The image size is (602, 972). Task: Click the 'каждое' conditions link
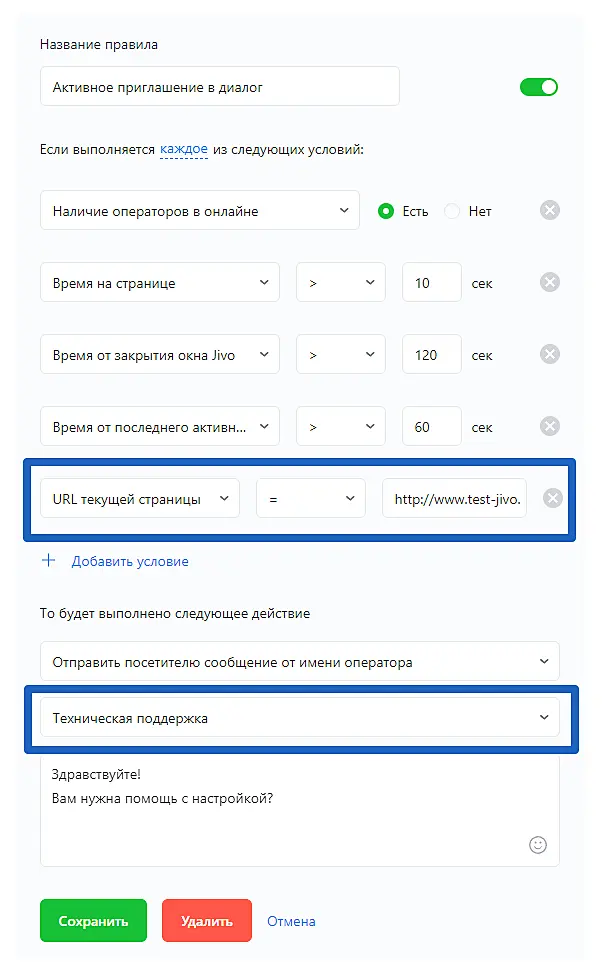coord(184,150)
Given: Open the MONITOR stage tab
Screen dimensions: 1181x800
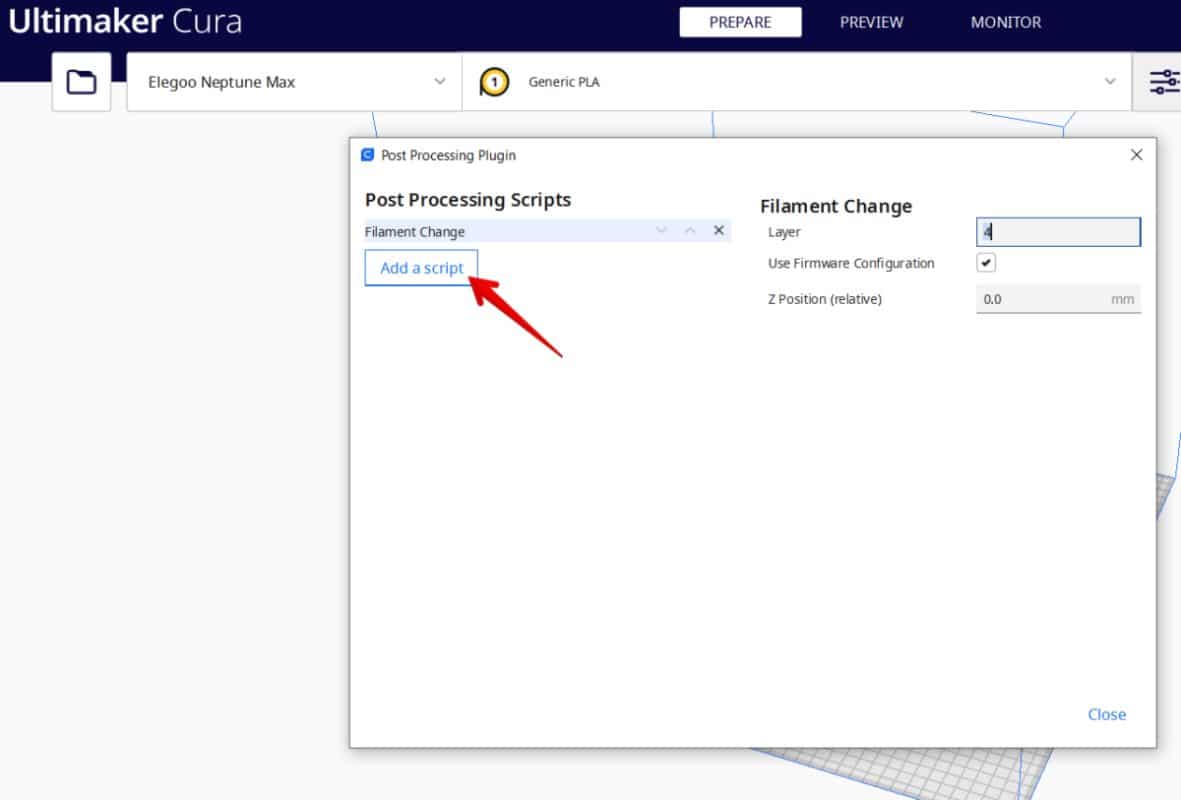Looking at the screenshot, I should 1005,22.
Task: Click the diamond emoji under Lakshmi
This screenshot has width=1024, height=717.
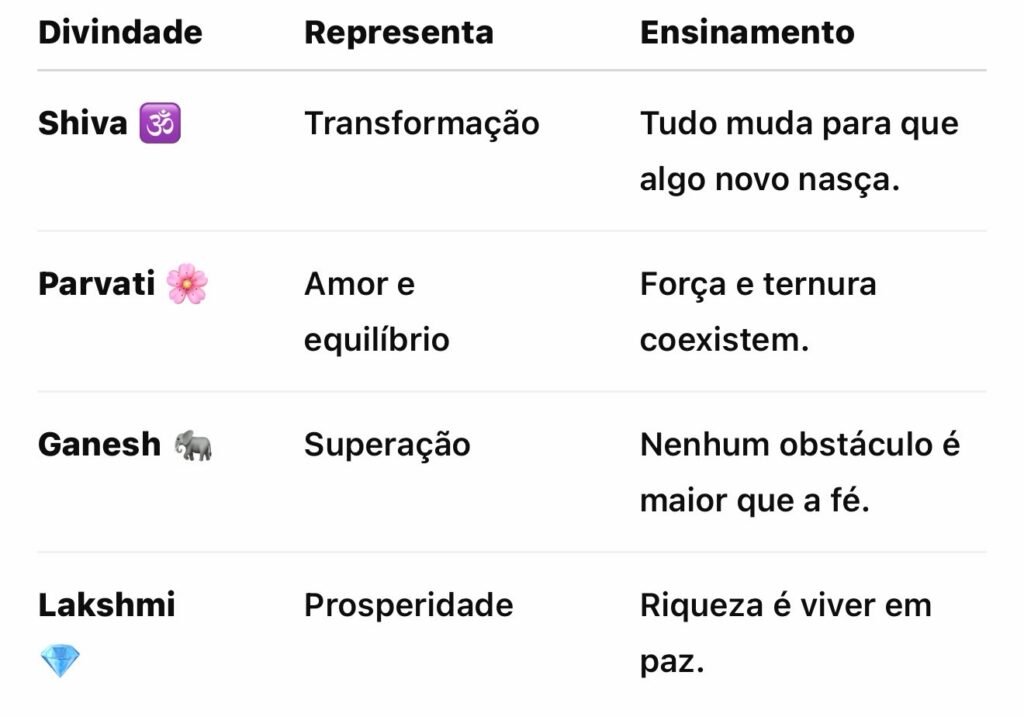Action: pos(60,660)
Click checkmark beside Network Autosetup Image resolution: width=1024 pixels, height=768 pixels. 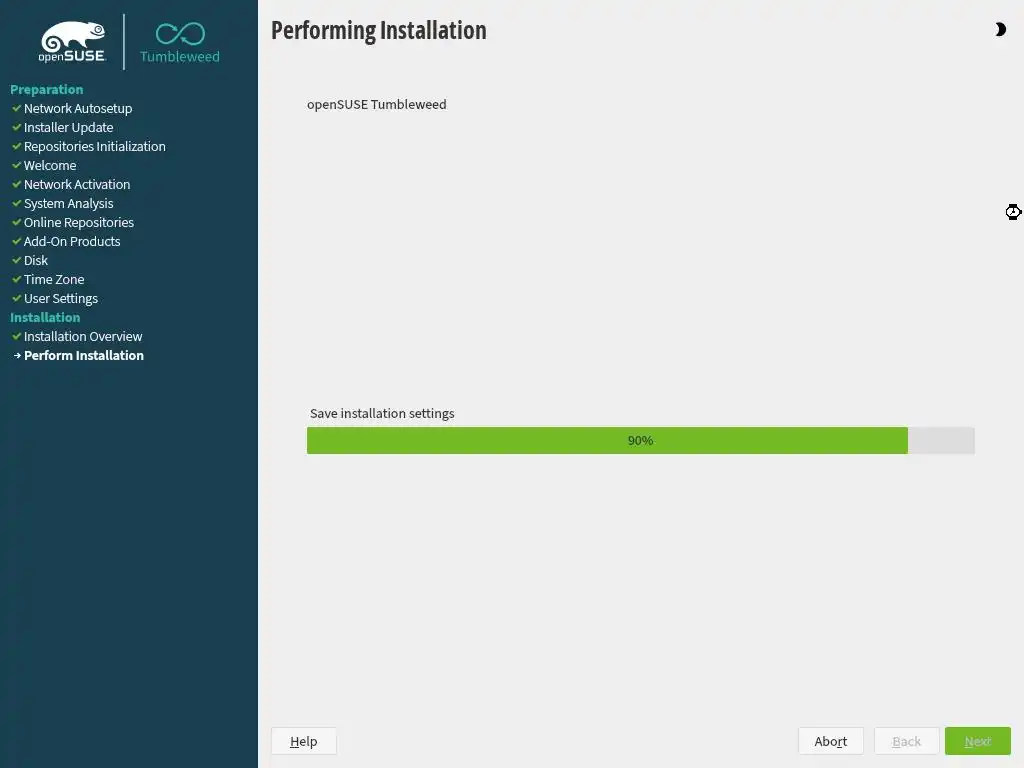click(17, 108)
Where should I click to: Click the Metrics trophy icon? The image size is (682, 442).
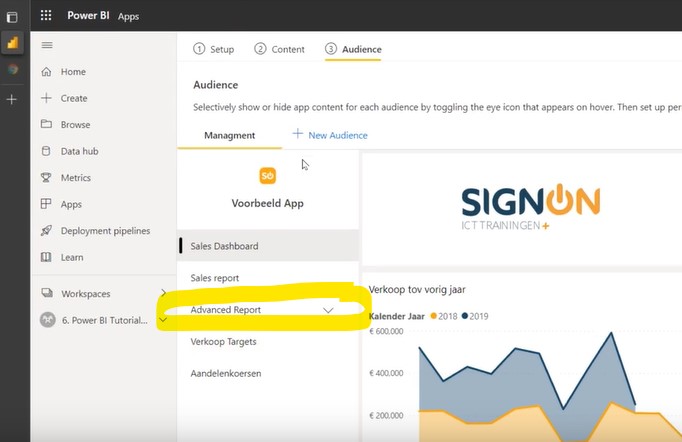click(x=46, y=178)
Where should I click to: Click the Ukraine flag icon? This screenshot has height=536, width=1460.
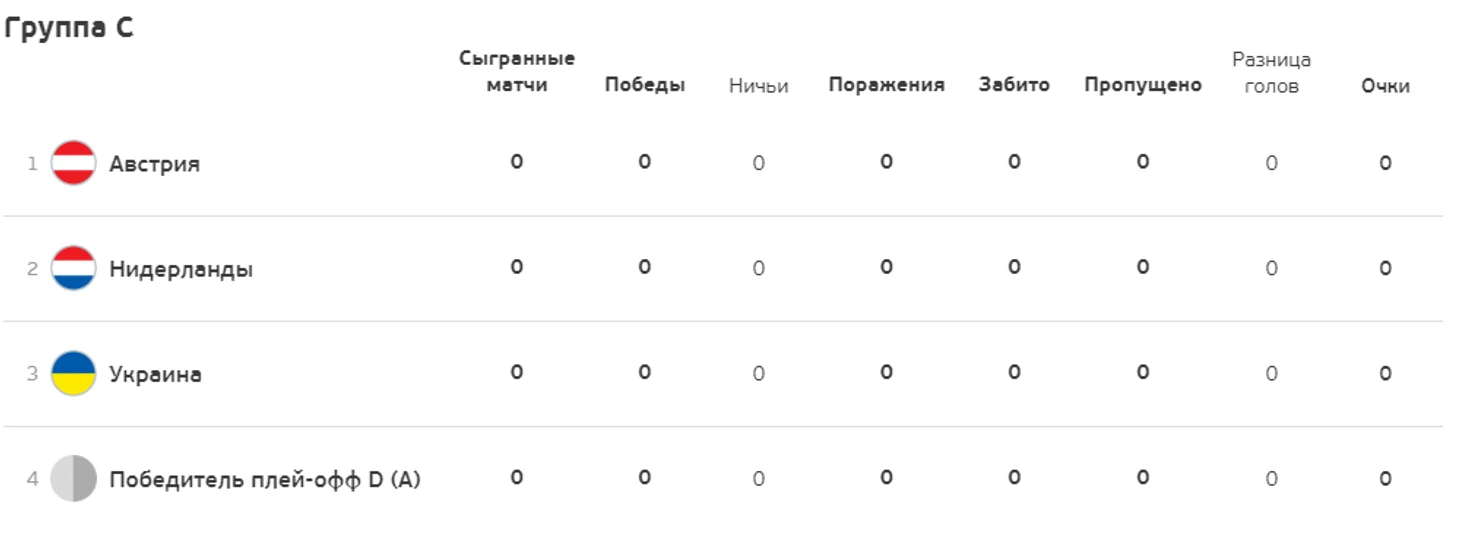(73, 373)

============

## What the task requires
Copy exactly and only this span: the line with "Where should I click to: Click the Metrics" through the final line of the entries, both ends included, with the pictures left out.

## Written answer
Where should I click to: Click the Metrics trophy icon? The image size is (682, 442).
click(x=46, y=178)
Where should I click to: Click the Ukraine flag icon? This screenshot has height=536, width=1460.
(73, 373)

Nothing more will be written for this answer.